### Quoted passage
Monday, Feb. 09, 1959
Fried Shoes
MANNERS & MORALS
The cocktail party was buzzing as only Chicago cocktail parties can buzz. In the richly appointed Lake Shore Drive apartment of Chicago Financier Albert Newman, the guests chatted animatedly, gazed at the original Picasso on the wall, and the Monet, the Jackson Pollock. On tables and shelves stood Peruvian fertility symbols, jade bracelets, sculptures that looked like the superstructure of a Japanese battleship. The heavy air clinked with philosophy, culture and sensitivity:
Do you realize we're sitting right in front of an original Jackson Pollock? It makes me want to cry. Why did he have to die? . . .
America is a gaudy place. It gives you a chance to do anything or to not do anything . . .
Spinoza understood because of all that suffering he went through in--where was it?--Rotterdam? . . .
You can sell, Jim. Sure you can sell. Anybody can sell . . .
Yes, but Bartok scores the gaps. That's the difference . . .
Tears from a Hydrant. This chatter was only a way of passing the time, for the guests had come for something more important than Scotch and Spinoza. They had come to meet 32-year-old Allen Ginsberg of Paterson, N.J., author of a celebrated, chock-full catalogue called Howl (I saw the best minds of my generation destroyed by madness, starving hysterical naked), recognized leader of the pack of oddballs (TIME, June 9) who celebrate booze, dope, sex and despair and who go by the name of Beatniks.
######
### Data under study
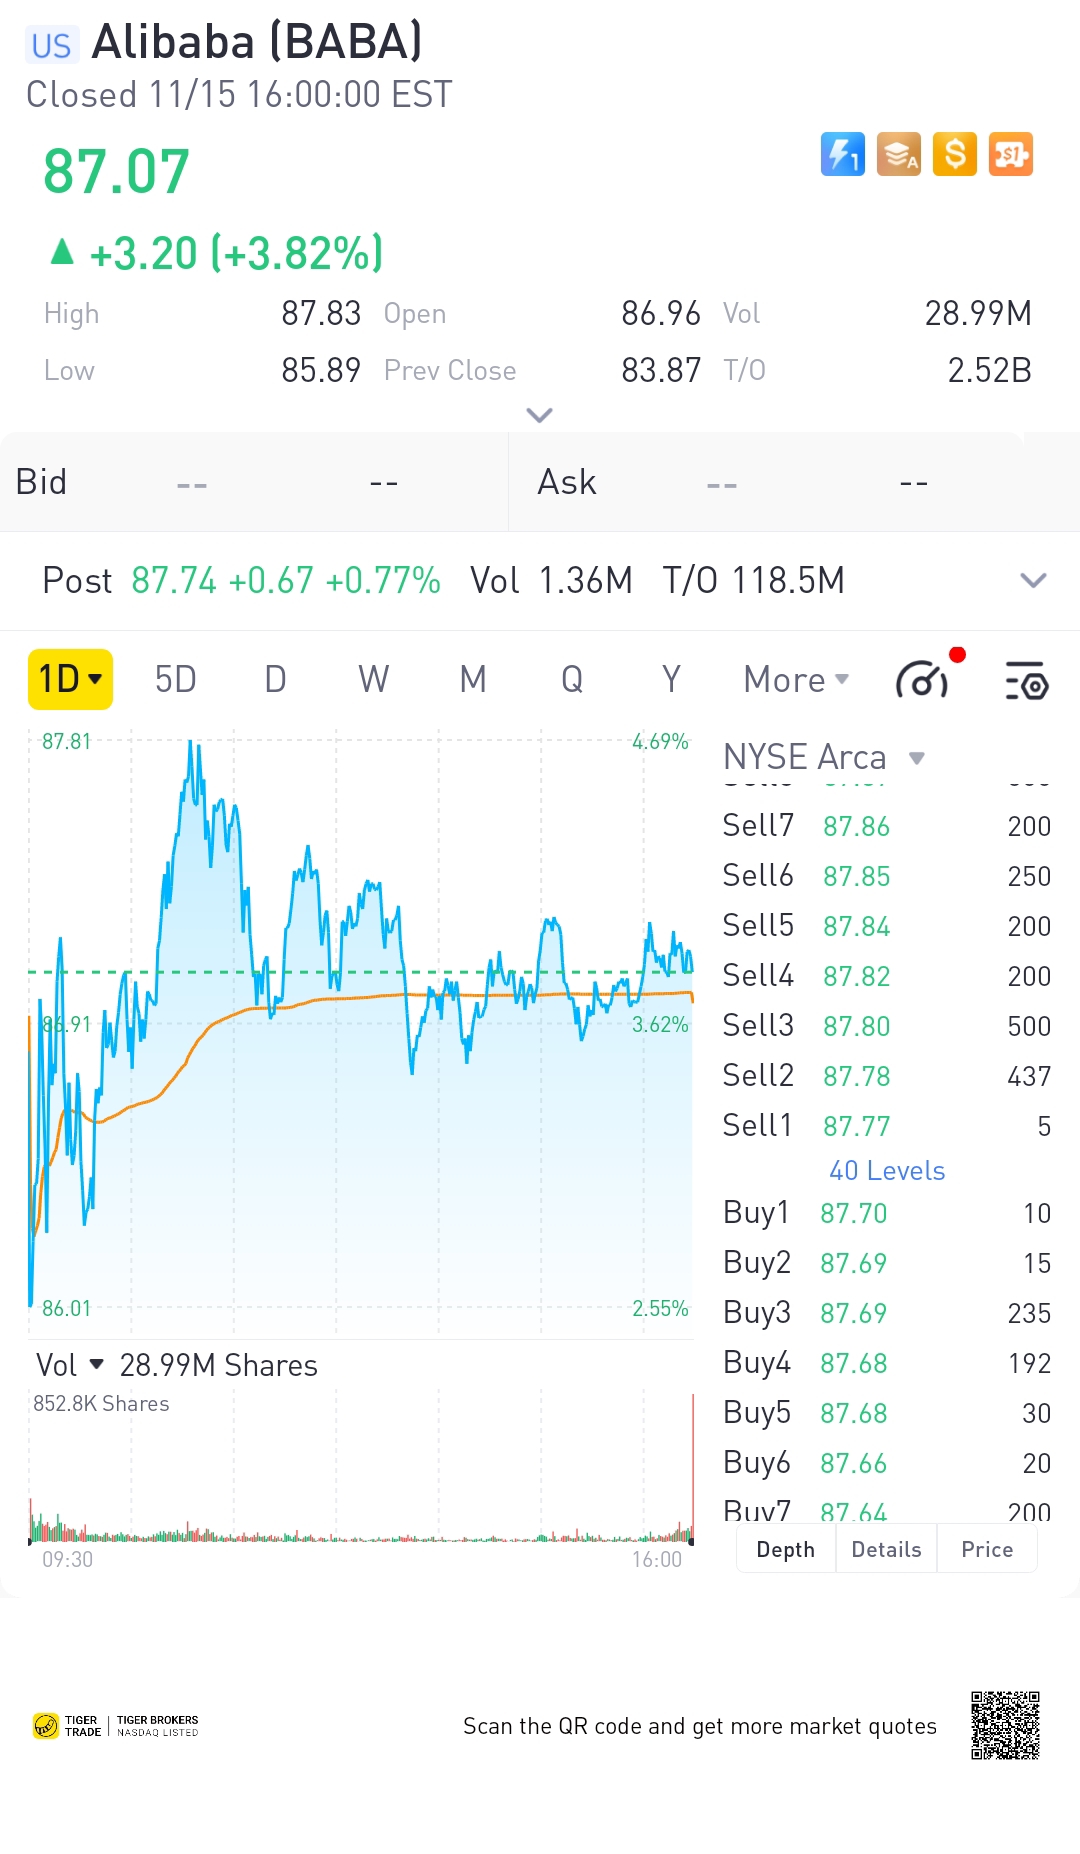Open the More timeframes dropdown
Screen dimensions: 1080x1854
tap(796, 680)
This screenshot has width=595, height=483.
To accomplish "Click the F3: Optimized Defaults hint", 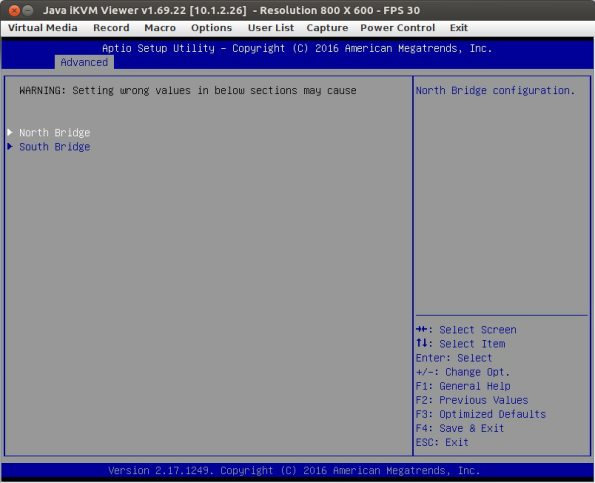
######
Brief A - Summarize the cocktail party article in exactly two sentences.
Brief B - Recast the paragraph of the cocktail party article that begins "Tears from a Hydrant." as a bulleted list that keeps its main facts.
The rows are not required for the work that follows.

Written reply A - At a cocktail party in the richly appointed Lake Shore Drive apartment of Chicago financier Albert Newman, guests chatted about philosophy and culture among original works by Picasso, Monet and Jackson Pollock. The chatter only passed the time, since the guests had come to meet 32-year-old Allen Ginsberg of Paterson, N.J., author of Howl and recognized leader of the Beatniks.

Written reply B -
- The chatter at the party only served to pass the time.
- The guests had come for something more important than Scotch and Spinoza.
- They had come to meet Allen Ginsberg, 32, of Paterson, N.J.
- Ginsberg wrote Howl, a celebrated, chock-full catalogue.
- He was the recognized leader of a pack of oddballs called Beatniks, who celebrate booze, dope, sex and despair.